Tawaf harus dilakukan dalam keadaan suci. Namun, masalah dapat timbul ketika jamaah haji mengalami hadats di pertengahan tawaf, seperti kentut atau bersentuhan kulit dengan lawan jenis bukan mahram. Pertanyaan muncul apakah setelah kembali bersuci, jamaah haji harus memulai putaran tawaf dari awal atau cukup melanjutkan dari putaran terakhir.
Tawaf memiliki persamaan dengan shalat dalam hal mensyaratkan keadaan suci dan menutup aurat. Ada perbedaan mendasar antara tawaf dan shalat, di mana jika jamaah haji mengalami hadats di pertengahan tawaf, mereka hanya perlu berwudhu dan melanjutkan putaran tawaf yang telah dilakukan tanpa harus memulai dari awal. Hal ini berbeda dengan shalat yang harus diulang dari awal jika terjadi hadats di tengah shalat.
Di antara ulama, ada perbedaan pendapat mengenai apakah jamaah haji harus memulai tawaf dari awal setelah kembali bersuci. Sebaiknya, jamaah haji memulai putaran tawaf dari awal untuk menghindari perbedaan pendapat ulama. Anjuran ini didasarkan pada kaidah fiqih yang menyatakan bahwa keluar dari perbedaan pendapat ulama itu disunnahkan.

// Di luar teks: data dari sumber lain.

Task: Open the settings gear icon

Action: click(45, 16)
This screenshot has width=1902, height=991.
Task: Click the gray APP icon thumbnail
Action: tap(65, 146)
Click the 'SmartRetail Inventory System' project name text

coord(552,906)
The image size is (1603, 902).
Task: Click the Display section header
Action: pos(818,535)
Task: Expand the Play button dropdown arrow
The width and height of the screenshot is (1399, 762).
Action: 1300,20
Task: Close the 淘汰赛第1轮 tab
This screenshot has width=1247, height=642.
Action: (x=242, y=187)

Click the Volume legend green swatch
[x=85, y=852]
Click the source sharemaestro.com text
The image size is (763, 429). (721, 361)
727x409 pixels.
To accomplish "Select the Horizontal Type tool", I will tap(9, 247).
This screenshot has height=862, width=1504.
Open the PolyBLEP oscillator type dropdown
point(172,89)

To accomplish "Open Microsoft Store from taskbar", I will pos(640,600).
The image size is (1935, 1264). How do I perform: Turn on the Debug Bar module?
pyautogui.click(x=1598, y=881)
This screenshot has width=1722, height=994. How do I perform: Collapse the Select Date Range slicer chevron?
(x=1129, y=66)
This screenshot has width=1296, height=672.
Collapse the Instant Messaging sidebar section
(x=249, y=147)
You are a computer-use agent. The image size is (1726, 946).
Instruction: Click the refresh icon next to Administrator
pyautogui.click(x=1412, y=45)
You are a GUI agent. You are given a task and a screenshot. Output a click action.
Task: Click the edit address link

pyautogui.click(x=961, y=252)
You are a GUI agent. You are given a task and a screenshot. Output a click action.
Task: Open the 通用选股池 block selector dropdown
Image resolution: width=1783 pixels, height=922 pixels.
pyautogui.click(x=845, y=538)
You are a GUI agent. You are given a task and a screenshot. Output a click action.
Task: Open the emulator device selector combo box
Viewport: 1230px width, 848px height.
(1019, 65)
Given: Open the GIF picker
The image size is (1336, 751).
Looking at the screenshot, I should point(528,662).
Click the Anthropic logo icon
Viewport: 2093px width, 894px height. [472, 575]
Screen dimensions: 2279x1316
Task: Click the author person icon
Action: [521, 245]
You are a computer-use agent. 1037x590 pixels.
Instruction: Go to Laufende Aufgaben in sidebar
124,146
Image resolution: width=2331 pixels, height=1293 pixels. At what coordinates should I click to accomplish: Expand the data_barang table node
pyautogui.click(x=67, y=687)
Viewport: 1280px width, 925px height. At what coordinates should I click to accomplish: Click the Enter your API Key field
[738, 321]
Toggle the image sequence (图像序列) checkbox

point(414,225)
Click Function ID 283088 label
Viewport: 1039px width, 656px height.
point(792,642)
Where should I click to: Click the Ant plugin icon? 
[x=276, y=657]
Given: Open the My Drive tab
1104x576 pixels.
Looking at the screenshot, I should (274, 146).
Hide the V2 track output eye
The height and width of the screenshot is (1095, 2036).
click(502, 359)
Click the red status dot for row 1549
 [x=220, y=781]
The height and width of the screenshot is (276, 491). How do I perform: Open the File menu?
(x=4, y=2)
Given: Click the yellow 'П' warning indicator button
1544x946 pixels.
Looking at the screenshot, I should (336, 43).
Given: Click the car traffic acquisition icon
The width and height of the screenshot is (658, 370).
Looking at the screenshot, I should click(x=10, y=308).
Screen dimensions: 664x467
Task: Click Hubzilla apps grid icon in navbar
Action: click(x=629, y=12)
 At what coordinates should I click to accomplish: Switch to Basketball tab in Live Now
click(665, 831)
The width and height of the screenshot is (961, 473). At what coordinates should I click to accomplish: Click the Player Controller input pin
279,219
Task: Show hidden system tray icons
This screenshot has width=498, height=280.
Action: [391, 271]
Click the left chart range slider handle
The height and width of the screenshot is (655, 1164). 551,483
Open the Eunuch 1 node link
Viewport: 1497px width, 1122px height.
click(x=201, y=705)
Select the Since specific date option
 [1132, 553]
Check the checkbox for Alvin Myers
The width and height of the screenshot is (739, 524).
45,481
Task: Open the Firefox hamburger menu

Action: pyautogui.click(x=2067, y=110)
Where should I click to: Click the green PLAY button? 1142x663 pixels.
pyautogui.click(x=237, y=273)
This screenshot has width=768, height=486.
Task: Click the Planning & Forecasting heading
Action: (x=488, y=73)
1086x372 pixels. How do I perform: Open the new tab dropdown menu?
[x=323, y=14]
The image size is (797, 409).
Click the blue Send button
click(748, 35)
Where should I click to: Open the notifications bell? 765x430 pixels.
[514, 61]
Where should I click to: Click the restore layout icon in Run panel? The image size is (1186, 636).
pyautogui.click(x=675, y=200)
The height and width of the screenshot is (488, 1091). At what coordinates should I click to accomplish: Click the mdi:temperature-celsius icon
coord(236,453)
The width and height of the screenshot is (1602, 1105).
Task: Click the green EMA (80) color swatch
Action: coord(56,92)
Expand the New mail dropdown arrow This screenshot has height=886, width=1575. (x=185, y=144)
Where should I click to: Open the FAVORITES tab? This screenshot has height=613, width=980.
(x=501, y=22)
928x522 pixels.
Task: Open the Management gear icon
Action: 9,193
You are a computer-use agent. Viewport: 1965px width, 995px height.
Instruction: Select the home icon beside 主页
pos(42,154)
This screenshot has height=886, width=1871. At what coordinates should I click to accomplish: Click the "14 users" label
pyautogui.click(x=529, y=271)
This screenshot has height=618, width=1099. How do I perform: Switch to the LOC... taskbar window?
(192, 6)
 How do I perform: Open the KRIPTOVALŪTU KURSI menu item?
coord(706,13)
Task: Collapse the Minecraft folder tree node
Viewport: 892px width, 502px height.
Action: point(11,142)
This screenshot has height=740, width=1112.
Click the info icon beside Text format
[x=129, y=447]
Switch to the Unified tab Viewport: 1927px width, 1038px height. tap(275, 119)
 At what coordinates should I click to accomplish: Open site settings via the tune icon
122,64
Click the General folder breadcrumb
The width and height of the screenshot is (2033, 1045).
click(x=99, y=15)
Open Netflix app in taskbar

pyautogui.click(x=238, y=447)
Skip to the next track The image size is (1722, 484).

Dalam penyelesaian masalah ini, disarankan agar jamaah haji memulai putaran tawaf dari awal setelah kembali bersuci. Hal ini bertujuan untuk menghindari perbedaan pendapat ulama yang mewajibkan memulai tawaf dari awal. Semoga penjelasan ini bermanfaat bagi Anda yang sedang merencanakan atau melaksanakan ibadah haji dan umrah.